More Than a Personal Decision: A Relational Theory of Quiet Quitting

More Than a Personal Decision: A Relational Theory of Quiet Quitting

Summary

This article develops a relational theory of “quiet quitting” that shifts focus from individuals alone to the social contexts in which they operate. The authors offer an integrative definition of quiet quitting (three features: perceived encroachment on well-being, deliberate protest, and strategic calibration) and show how unit-level relational climates — market pricing, equality matching and communal sharing — shape how quiet quitting is framed, whether motives are concealed, and how coworkers respond in both the short and long term.

The paper maps short-term coworker reactions (interpersonal citizenship behaviours or ICBs) and longer-term interpersonal outcomes (betrayal, negative reciprocity, social undermining and ostracism). It also outlines HRM implications such as clearer job descriptions, confidential support channels, and coaching to address root causes and reduce interpersonal fallout.

Key Points

  1. Quiet quitting is defined as a strategic, deliberate protest against perceived harmful encroachment of work on personal well-being, combining cognitive motivations and behavioural enactment.
  2. Relational climate matters: market pricing, equality matching and communal sharing climates produce different monitoring/reporting norms and network densities that shape how quiet quitting is enacted and revealed.
  3. In market-pricing climates quiet quitters are unlikely to conceal motives and coworkers typically show low to no interpersonal support.
  4. In equality-matching climates quiet quitters selectively conceal motives; coworkers offer calibrated, moderate support but may later apply negative reciprocity if behaviour persists.
  5. In communal-sharing climates quiet quitters conceal motives strongly; coworkers initially provide extensive, effortful support but persistent quiet quitting can provoke strong feelings of betrayal and collective sanctions (ostracism, social undermining).
  6. Coworker ICBs can reduce quiet quitting when they address root causes, but support can backfire: sustained quiet quitting despite help increases betrayal and sanctioning.
  7. The model predicts pathways from short-term empathy to long-term mistreatment depending on persistence of quiet quitting and the unit’s social norms.
  8. Practical HR responses include up-to-date job descriptions, confidential support channels, mentoring, coaching and clear disciplinary policies to limit coworker-enforced punishments.

Content summary

The authors review competing definitions of quiet quitting and propose an integrative definition emphasising three elements: (1) perception that work demands harm personal well-being, (2) deliberate protest, and (3) strategic calibration to avoid risking employment. They then apply relational models theory to identify three workplace climates — market pricing (self-interest, low density), equality matching (balanced reciprocity, medium density) and communal sharing (solidarity, high density) — and explain how each climate shapes quiet quitters’ decisions to conceal motives and how coworkers will respond.

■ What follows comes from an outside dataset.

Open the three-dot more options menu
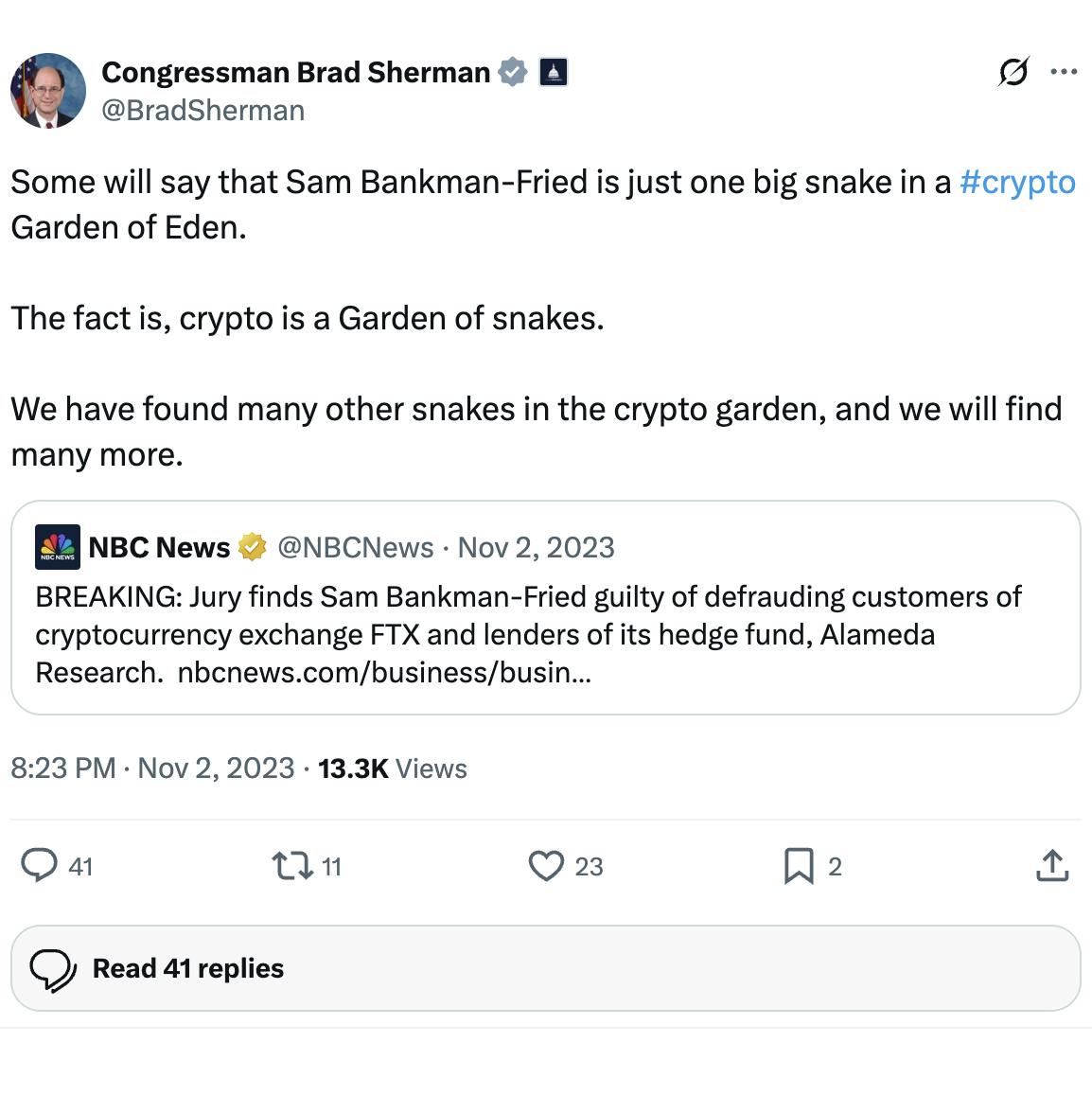The width and height of the screenshot is (1092, 1113). [x=1065, y=72]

Short-term responses focus on coworker interpersonal citizenship behaviour (listening, being accessible, counselling). These responses vary by climate: minimal in market pricing, calibrated in equality matching, and extensive in communal sharing. If quiet quitting persists, initial support can turn to feelings of betrayal, followed by sanctions. Equality matching climates are likely to see negative reciprocity (individual sanctions); communal sharing climates are at risk of collective sanctioning such as ostracism and social undermining. The authors conclude with theoretical contributions, limitations and HRM practice advice (job clarity, support systems, and careful management of coworker enforcement).

Context and relevance

Quiet quitting has saturated media but been under-theorised academically. This paper is timely for managers and HR practitioners because it reframes quiet quitting as not merely an individual choice but a social phenomenon shaped by team norms and network ties. It bridges literature on climate, social networks and voluntary workplace behaviours, offering a framework to predict when quiet quitting will be tolerated, supported, or punished — and why well-intentioned coworker support can sometimes make things worse. The model is relevant to ongoing discussions about work–life balance, hybrid work, and how teams manage discretionary effort post-pandemic.

Why should I read this?

If you manage people, hear talk of “quiet quitting” in your team or wonder why some attempts at support blow up, this paper gives you a neat mental model. It explains when quiet quitting will be visible, when colleagues will rally, and when empathy will curdle into punishment. Short: it helps you predict the social fallout and fix the real problems, not just the symptoms.

Author style

Punchy — this is a practically minded theory paper. It’s especially useful if you’re in HR, a team lead or an organisational researcher: it tells you what to look for in team norms, how to update job design and where to invest in confidential support before interpersonal damage accumulates. Read the detail if you want a framework you can apply in diagnostics and interventions.